For an even splitting, we can use the hash function. All the data with the same hash sum will be stored on a single instance (exactly like a hash map). The hash could be computed based on some identifier, so if you want to search for some information, you will know which instance to look on by computing the identifier hash sum.

The communication between different instances isn’t entirely forbidden. We should not have synchronous communication between two different instances, but we can have some common small tables with data that is not frequently changed. Those tables could be asynchronously replicated to all the instances, ensuring the consistency between all databases.

sharding

Scale the Shards

Sharding the data between multiple instances will result in multiple smaller independent instances, reducing the read/write income load and increasing the throughput. However, we don’t have to stop here. Instead of one huge instance, now we have multiple smaller ones. So, why not scale them too? We can use the master-slave replication on the smaller databases to improve even more of the scalability.

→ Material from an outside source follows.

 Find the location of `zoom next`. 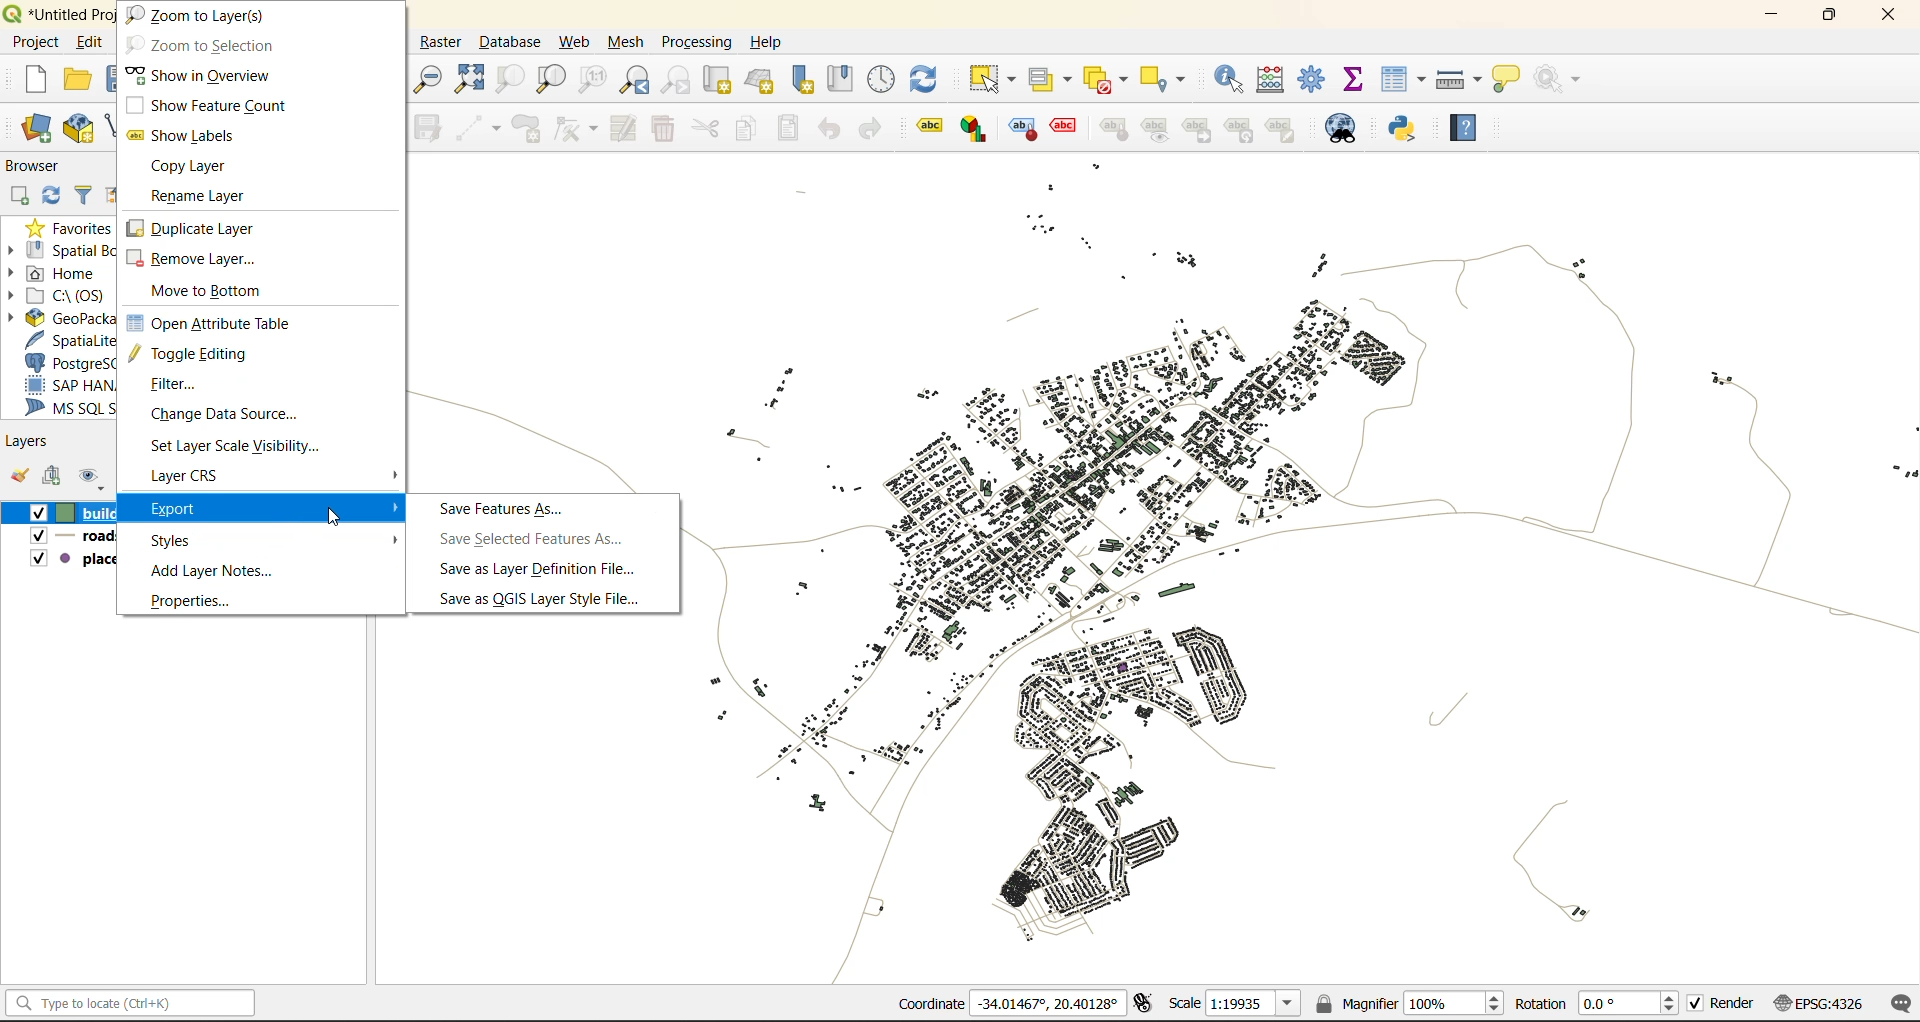

zoom next is located at coordinates (682, 79).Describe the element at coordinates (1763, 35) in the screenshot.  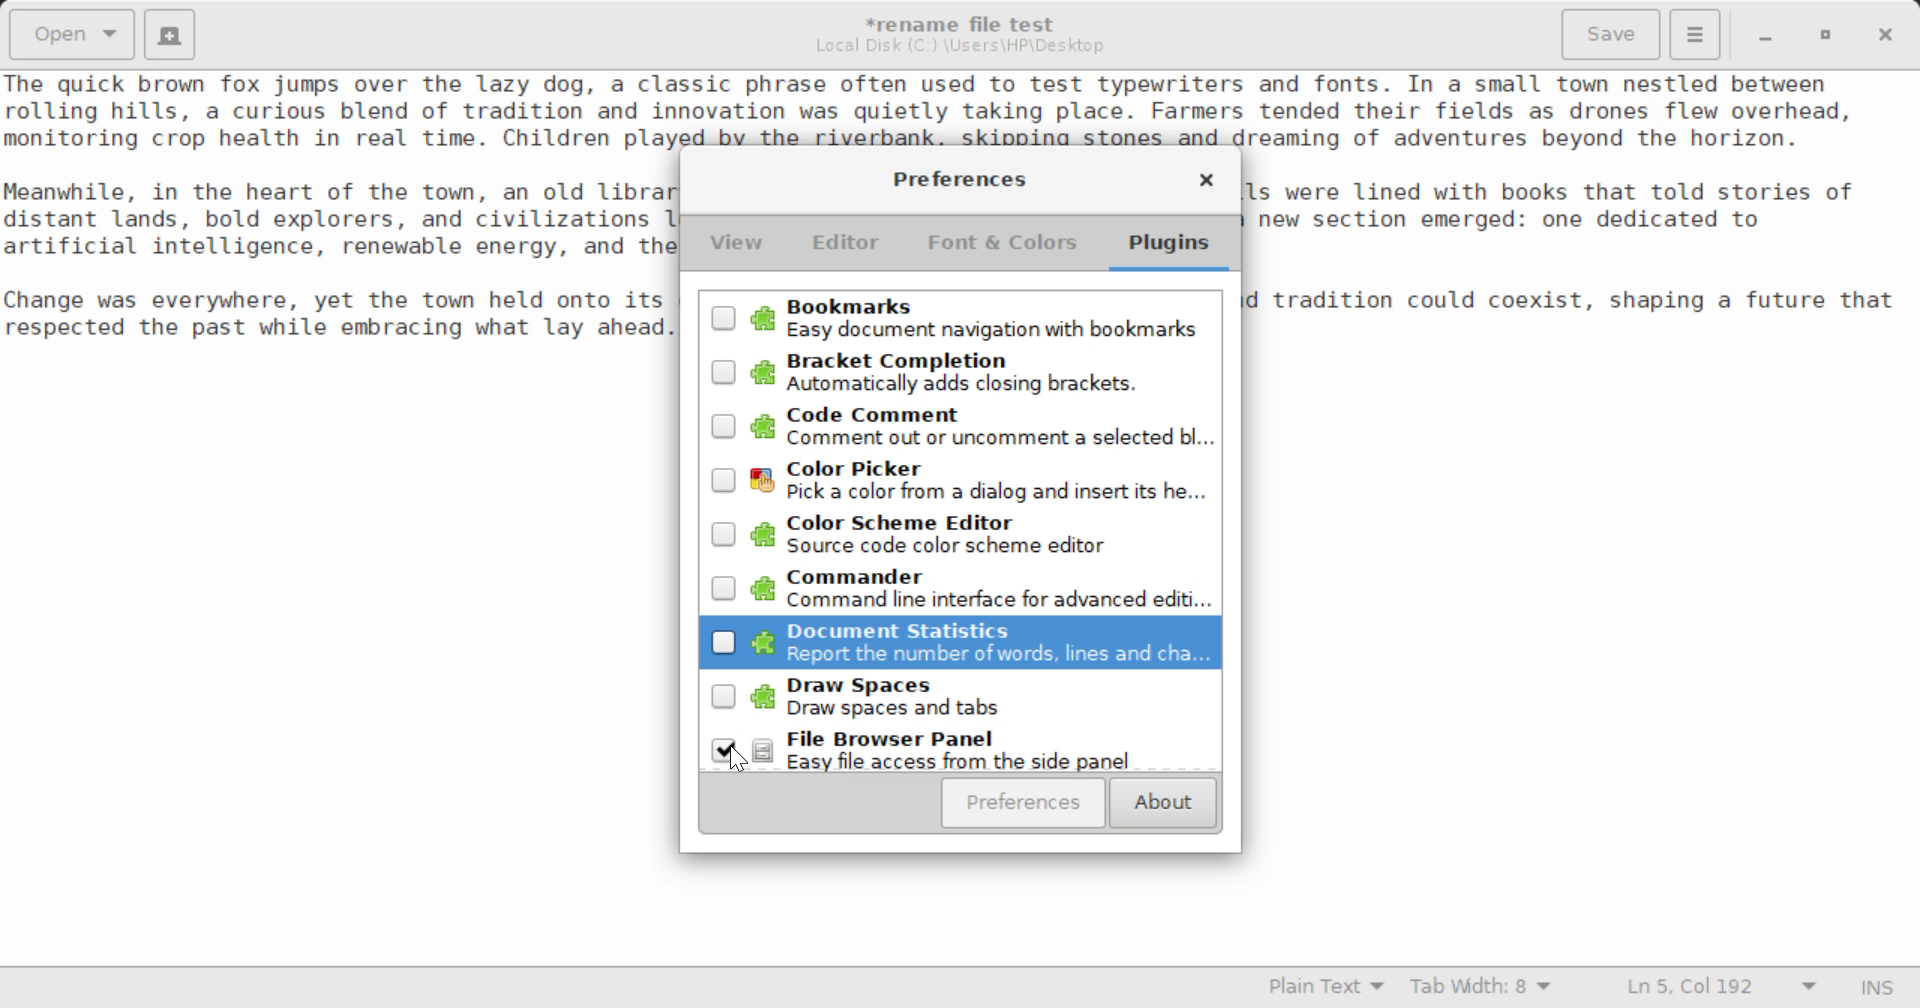
I see `Restore Down` at that location.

Sharding gives us multiple different instances. Being separated has its advantages because we can use different machines for each shard, and we can also continue to scale a more busy shard. If we shard accordingly to the geographic areas, like in a busy area, we can invest more on that shard and scale it. We can vertically scale it by buying a more expensive hardware for that shard and horizontally scale it by using a master-slave replication architecture.

Amazon Does It

Amazon does it, but not directly. It isn’t something they offer you directly, but given the fact that using AWS RDS makes the database administration more easy, it is also pretty easy to create shards.

We can start from a read-replica. The read-replicas contain all the data that is in the master database and we saw that the read replica is promoted as a master in the case of a failover, but this is not the only time when the read replica could be promoted as a master. In fact, we can promote the read replica as a master while keeping the current master up and then cut from it the data that belongs to the other shard. Then we would have two shards. This is the basic idea. Having shards could imply some more configurations, but that depends on your app specifications.

Virtual Shards

I have always been a fan of loosely coupling, and there is a method to couple a server app to multiple shards in a loose way. Hibernate introduced the concept of virtual shards. The idea is simple, and it focuses on decoupling the server app from the physical shards.

Maybe, at first, we don’t need too many shards. If the app hasn’t a big load in the present, why should we invest in multiple physical shards when we don’t need to? Maybe we can use just one database instance, but we should have in mind the future growth by designing the software as it is using more shards. With hibernate, we actually use more shards, but virtually. This way, in the future, when we decide that one physical instance isn’t enough anymore, it is easier to add more shards because the physical shards are decoupled from the app and we need to change just some hibernate config files.

Explaining how it works is a bit out of the scope of this article, but here and here you can find more details about virtual sharding. The basic idea is that your app is connecting to some virtual DB instances and those virtual DB instances are further connected by hibernate to some physical shards.

Conclusion

People are very reactive to the response time and this is one of the most important points of the decision of using, or not using, a software application. When we design and implement a software component, we should always have in mind the future income load to the application. It is not enough for your app to do its job if it doesn’t scale up when necessary and has a large response time.

Decreasing the response time could be achieved by scaling vertically (increasing the hardware capacity) and horizontally (distributing the load to multiple instances). Whatever option you choose sounds pretty expensive, but using the cloud computing services can significantly reduce the costs and the work effort because the scaling responsibility is handled by the cloud services and you can focus more on your business logic.